*** Opening of Selected excerpt ***
Father vs. son
Chocolate cake with caramel sauce and whipped cream is diet food for Tate Scarpaci.
The 14-year-old parades plate after plate of dessert past his dad, Mark Scarpaci. Each bite that his dad concedes puts Tate closer to winning a $50 bet. Fitness is the test for both father and son.
"It's not about the money," says Mark. "It's father-son bragging rights."
Mark, a 57-year-old writer, vowed to sculpt a six-pack stomach by New Year's. Tate, a 108-pound freshman at Ashland High School, bet he could reach his goal of doing 20 pullups. He is halfway there.
The challenge started in August with good-natured teasing. Now it has turned into a regimen of punishing workouts for Mark and calisthenics — coupled with plenty of calories — to help Tate pack on 5 pounds of muscle.
"He can't put a pound on if his life depended on it," says Mark. "He's been asking me: 'Can we go have cake and ice cream?' "
The family's "skinny genes" give the advantage to Tate, tasked with lifting his own body weight. Although Mark was a "buffed-out" football player in high school, he says he never had washboard abs, prompting Tate to wager that his dad couldn't get in such good shape if he tried.
"He has a six-pack ab — he's 14 years old," says Mark. "I shot all the way to the moon."
While Mark's aspirations are among the loftiest that personal trainer Mike Sotos has witnessed, he devised a program to maximize Mark's efforts five days per week at Ashland Family YMCA. Promoting core stability, the regimen includes "lots of planks" and body-weight exercises, along with running and lifting weights. Traditional situps and crunches are not part of the routine because they put too much stress on the lower back and can do more harm than good, says Sotos.
"You really don't need to do crunches and situps," he says.
Sotos says that numerous variations on plank, as well as pushups — which exercise the core if done with proper form — are more than sufficient for sculpting the midsection — just maybe not in four months' time.
"It's gonna be hard in the time allotted, but it's possible," says Sotos, owner of Rogue Valley Fitness Training.
Mark has so far managed to trim an inch from his waist and reduce his body fat by 3 percent in the last month. Sotos says consistency with his workout routine has served Mark well. Transforming his body also will require major dietary changes, namely minimizing carbohydrates and other forms of sugar, says Sotos.
*** Close of Selected excerpt ***
*** Opening of Material provided ***
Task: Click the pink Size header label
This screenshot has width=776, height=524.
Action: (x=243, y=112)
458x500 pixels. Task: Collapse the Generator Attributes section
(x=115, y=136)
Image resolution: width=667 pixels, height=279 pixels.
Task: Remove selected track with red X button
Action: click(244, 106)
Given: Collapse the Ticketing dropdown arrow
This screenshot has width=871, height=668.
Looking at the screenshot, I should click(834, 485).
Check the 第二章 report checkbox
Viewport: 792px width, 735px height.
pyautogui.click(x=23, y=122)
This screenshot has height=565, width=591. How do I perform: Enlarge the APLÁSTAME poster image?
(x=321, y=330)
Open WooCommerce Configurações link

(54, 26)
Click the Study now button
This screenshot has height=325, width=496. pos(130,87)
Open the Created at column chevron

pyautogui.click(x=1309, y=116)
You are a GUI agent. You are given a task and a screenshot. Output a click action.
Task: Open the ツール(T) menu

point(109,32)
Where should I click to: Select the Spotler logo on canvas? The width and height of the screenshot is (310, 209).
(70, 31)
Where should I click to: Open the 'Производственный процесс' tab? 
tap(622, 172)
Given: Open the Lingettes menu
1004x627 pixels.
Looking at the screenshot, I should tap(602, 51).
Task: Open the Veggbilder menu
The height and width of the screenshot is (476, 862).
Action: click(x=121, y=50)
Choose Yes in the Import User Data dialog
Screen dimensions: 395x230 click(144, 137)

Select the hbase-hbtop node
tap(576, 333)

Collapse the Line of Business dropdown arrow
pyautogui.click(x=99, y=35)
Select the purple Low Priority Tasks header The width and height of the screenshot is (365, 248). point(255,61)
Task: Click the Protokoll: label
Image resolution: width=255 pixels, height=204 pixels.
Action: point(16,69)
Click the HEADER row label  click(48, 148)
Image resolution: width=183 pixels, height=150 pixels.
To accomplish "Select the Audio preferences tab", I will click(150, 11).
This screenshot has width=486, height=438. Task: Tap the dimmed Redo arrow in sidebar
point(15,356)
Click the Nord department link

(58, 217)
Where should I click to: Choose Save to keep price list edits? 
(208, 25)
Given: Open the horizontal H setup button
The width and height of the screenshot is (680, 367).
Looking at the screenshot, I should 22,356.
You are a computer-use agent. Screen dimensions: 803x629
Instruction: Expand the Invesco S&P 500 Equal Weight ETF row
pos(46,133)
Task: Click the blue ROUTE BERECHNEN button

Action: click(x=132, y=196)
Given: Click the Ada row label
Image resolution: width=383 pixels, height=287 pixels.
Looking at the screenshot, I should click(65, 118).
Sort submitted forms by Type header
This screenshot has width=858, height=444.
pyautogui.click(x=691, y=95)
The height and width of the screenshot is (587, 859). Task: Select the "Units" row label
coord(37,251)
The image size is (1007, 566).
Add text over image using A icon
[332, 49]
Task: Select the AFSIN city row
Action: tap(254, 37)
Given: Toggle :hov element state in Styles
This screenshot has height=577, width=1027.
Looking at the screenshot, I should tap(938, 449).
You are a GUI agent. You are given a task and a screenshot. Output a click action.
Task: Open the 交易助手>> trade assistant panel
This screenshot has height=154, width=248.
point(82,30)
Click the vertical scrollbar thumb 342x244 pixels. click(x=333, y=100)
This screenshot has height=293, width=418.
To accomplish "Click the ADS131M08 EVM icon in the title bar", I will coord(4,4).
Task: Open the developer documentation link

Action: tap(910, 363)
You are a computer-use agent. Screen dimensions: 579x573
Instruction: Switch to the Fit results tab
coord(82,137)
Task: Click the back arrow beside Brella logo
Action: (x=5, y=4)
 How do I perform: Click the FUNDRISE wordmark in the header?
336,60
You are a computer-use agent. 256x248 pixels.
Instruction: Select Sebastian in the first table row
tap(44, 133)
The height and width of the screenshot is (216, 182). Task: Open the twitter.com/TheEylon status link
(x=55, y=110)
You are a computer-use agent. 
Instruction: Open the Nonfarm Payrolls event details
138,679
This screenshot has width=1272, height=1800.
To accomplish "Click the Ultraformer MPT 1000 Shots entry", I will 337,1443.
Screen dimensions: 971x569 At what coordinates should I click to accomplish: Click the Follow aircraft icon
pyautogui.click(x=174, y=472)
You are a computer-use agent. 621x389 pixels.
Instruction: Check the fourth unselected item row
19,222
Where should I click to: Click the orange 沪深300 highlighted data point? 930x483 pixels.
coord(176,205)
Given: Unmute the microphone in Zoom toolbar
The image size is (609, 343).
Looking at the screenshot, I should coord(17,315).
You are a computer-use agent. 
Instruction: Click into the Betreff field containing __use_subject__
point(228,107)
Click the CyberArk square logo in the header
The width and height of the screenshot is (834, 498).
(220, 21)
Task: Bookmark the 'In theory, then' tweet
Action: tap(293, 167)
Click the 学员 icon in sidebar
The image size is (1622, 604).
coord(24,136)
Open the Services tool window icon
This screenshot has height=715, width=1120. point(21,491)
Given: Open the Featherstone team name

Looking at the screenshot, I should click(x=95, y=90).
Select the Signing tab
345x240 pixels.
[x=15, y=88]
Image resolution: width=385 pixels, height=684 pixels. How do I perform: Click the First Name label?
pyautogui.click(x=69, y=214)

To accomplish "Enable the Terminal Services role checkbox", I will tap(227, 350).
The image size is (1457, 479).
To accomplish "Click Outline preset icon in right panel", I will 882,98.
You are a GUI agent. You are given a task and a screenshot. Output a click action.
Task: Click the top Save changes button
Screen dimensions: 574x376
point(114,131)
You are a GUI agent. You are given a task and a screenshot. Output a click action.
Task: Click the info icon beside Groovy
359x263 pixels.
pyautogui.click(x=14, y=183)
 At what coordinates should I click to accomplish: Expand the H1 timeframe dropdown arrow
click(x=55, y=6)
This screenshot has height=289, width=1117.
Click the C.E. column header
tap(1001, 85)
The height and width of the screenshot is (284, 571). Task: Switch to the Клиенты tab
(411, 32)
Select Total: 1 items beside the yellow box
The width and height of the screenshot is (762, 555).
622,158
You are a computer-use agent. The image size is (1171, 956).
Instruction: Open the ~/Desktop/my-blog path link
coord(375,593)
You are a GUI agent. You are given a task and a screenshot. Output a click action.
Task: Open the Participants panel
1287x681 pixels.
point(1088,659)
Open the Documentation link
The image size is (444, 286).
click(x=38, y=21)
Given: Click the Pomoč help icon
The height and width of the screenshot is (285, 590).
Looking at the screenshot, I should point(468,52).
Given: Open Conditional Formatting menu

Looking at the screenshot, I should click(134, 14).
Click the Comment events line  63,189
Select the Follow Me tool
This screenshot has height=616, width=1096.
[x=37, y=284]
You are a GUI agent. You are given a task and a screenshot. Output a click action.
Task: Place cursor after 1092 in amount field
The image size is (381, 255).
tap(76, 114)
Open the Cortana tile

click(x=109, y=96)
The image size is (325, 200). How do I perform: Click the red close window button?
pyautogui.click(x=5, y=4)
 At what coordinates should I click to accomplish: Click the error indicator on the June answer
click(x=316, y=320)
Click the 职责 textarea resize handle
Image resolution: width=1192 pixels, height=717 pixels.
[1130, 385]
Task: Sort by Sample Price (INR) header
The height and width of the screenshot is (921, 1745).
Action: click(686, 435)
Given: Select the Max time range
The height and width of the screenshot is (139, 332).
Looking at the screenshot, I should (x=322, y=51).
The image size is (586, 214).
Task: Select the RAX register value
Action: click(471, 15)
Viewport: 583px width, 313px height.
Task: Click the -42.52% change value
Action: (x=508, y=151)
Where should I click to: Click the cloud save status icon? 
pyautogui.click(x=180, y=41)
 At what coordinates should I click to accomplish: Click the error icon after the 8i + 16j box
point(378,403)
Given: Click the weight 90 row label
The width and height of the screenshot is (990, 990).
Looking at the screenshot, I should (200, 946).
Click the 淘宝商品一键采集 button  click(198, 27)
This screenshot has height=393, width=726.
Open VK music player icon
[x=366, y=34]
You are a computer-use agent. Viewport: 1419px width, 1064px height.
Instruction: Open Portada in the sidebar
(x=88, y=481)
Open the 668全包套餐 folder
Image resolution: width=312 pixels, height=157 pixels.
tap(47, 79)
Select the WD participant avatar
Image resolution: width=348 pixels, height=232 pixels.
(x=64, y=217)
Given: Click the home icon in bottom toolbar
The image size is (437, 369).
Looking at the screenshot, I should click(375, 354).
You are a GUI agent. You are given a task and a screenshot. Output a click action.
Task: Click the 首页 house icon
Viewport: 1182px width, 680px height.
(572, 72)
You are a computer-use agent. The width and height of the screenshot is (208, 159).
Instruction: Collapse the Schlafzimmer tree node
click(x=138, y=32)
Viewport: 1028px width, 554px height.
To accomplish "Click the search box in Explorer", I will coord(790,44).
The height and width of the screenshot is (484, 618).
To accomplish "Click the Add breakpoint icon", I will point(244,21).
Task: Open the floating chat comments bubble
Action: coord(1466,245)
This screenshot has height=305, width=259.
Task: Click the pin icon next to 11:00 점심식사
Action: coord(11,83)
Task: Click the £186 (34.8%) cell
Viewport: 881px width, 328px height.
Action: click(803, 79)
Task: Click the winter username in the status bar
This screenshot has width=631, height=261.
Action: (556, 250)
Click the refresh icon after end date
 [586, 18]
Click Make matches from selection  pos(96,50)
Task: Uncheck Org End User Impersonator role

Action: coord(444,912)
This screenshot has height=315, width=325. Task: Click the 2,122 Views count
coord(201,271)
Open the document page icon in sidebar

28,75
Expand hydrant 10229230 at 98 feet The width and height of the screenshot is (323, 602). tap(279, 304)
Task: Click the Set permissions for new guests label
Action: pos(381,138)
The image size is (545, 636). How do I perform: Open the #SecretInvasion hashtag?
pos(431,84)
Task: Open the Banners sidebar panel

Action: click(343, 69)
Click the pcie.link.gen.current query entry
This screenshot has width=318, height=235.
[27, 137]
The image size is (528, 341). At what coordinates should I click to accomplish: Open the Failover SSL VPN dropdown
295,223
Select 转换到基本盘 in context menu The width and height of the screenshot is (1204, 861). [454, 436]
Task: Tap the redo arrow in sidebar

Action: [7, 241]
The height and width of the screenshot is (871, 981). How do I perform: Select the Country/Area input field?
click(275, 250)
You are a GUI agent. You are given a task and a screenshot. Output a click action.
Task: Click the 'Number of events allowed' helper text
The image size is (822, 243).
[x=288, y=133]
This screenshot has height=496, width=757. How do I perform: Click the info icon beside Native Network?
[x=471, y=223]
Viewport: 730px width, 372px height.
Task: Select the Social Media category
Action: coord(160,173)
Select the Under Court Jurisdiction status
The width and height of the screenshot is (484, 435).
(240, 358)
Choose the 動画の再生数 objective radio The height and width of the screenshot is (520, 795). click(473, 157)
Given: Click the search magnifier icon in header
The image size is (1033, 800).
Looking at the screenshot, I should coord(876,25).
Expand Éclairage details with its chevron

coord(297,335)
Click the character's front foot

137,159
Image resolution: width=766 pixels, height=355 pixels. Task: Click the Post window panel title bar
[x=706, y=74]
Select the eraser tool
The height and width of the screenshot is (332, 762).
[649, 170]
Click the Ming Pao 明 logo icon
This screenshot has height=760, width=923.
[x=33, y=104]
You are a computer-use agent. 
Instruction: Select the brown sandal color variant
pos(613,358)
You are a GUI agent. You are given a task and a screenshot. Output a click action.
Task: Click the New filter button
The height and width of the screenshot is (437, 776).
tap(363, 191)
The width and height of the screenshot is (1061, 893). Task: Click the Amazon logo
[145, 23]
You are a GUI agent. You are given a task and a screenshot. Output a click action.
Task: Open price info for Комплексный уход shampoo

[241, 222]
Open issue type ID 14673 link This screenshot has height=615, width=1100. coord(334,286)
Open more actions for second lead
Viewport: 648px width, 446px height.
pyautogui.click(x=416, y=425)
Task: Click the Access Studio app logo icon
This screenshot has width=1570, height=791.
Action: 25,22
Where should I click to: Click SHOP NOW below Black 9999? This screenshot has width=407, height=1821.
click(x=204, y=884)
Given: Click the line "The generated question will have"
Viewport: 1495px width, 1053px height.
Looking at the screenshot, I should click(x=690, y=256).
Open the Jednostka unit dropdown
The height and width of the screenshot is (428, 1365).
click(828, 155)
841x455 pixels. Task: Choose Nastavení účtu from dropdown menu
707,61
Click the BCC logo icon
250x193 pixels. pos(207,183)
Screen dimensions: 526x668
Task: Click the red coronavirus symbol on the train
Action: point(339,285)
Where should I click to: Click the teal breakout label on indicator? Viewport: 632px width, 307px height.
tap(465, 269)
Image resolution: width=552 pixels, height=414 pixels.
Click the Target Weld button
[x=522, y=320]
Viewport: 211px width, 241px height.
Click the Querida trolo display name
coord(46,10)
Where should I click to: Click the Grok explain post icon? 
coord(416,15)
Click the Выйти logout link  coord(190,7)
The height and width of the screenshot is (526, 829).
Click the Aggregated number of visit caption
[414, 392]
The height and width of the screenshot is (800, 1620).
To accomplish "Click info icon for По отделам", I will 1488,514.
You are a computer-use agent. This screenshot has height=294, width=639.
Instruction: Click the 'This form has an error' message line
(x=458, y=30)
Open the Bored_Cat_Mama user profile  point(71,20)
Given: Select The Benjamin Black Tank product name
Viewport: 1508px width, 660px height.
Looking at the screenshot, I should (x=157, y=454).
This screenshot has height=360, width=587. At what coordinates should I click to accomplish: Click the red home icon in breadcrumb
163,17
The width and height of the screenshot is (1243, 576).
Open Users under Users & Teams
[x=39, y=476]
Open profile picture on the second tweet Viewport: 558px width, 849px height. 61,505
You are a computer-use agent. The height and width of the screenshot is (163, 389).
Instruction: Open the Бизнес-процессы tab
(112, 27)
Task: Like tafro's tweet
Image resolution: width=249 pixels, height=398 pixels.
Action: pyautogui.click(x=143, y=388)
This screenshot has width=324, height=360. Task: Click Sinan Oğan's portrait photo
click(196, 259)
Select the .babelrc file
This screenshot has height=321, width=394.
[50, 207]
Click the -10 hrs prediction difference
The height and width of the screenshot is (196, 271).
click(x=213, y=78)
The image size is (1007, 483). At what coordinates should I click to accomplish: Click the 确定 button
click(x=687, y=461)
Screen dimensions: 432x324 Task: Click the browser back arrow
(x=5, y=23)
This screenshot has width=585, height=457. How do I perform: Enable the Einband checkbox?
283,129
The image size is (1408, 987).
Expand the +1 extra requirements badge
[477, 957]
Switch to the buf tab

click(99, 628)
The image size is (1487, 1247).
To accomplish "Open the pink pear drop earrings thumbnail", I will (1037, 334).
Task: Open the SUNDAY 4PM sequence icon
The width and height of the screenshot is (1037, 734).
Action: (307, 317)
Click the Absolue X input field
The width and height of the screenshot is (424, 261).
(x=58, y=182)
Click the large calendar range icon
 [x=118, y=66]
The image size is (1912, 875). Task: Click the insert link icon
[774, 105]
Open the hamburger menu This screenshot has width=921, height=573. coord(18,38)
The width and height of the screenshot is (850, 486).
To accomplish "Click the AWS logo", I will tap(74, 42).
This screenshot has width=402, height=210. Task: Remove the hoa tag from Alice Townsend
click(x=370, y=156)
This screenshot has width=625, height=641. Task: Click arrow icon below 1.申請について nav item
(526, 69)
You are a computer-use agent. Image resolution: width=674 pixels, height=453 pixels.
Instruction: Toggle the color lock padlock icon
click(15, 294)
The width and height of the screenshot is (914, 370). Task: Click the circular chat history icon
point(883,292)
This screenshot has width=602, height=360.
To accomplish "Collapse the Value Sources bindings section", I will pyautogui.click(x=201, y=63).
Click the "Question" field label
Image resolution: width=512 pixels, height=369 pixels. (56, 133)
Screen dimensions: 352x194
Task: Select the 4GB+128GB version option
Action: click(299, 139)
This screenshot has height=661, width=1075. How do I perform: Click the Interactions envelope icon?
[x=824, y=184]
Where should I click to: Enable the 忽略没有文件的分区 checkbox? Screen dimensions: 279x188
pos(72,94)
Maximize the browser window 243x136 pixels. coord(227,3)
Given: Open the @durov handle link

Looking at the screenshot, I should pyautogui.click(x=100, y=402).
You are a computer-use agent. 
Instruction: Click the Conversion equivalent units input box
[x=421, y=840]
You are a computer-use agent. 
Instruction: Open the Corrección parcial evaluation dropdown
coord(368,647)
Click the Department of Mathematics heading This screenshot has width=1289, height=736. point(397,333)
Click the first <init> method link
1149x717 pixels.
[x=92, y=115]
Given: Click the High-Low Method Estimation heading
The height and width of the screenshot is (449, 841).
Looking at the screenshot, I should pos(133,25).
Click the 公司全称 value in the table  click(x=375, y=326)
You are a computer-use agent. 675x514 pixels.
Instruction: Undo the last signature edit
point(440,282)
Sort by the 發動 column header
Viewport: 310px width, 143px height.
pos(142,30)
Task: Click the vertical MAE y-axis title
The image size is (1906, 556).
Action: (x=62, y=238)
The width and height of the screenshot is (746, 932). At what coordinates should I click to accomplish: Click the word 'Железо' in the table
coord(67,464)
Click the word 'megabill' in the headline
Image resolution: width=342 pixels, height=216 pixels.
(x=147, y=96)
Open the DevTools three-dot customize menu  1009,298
*** Close of Material provided ***
-- Parts of the exercise --
- a) In the article about the father-son fitness bet, rewrite the stretch from "While Mark's aspirations" through "good, says Sotos.", replacing "planks" with "lunges".
- b) Continue the article about the father-son fitness bet from its last sentence.

-- Outputs by task --
- a)
While Mark's aspirations are among the loftiest that personal trainer Mike Sotos has witnessed, he devised a program to maximize Mark's efforts five days per week at Ashland Family YMCA. Promoting core stability, the regimen includes "lots of lunges" and body-weight exercises, along with running and lifting weights. Traditional situps and crunches are not part of the routine because they put too much stress on the lower back and can do more harm than good, says Sotos.

- b)
"Going out to lunch with Mark now means just a salad," says friend Daric Lucero, who witnessed and is set to judge the bet between father and son.
Showing moral support for Mark's goal has translated into more conscientious choices at local restaurants, says Lucero. The two favor Ashland Food Co-op's deli, where they can take select small servings, as well as healthful options at The Wild Goose, such as oatmeal and fruit instead of bacon and eggs.
"I think it's made everybody a little bit more aware," says Lucero. "The big question is what's going to happen Jan. 2?"
Mark already has bragged that he'll be eating bonbons in front of the television after the winner is declared. In the meantime, Tate plots surprise deliveries of chocolate-peanut-butter cream pie to their Ashland home, practices his pullups every other day and plans to save his winnings.
"I think it's hardly a fair bet," says Lucero. "If Tate turned sideways, you could barely see him.
"Mark's battling so much more than just having to go to the gym — age, metabolism."
A struggle against lower back pain is Mark's long-term motivation for getting in shape. He says he hopes that improved core strength will help him ski better this winter and, in months to come, flourish a fly rod and wield a tennis racket with ease.
Formerly a physical therapist, Lucero says his friend is on the right track. And the challenge has inspired Tate, who rarely exercised, to gain strength for pitching baseballs at the high-school level, he adds. Both Lucero and son Ben laud Tate for raising his pullup count from zero to nine in about a month.
"I think it's a great lesson for any of the kids ... you can make huge improvements."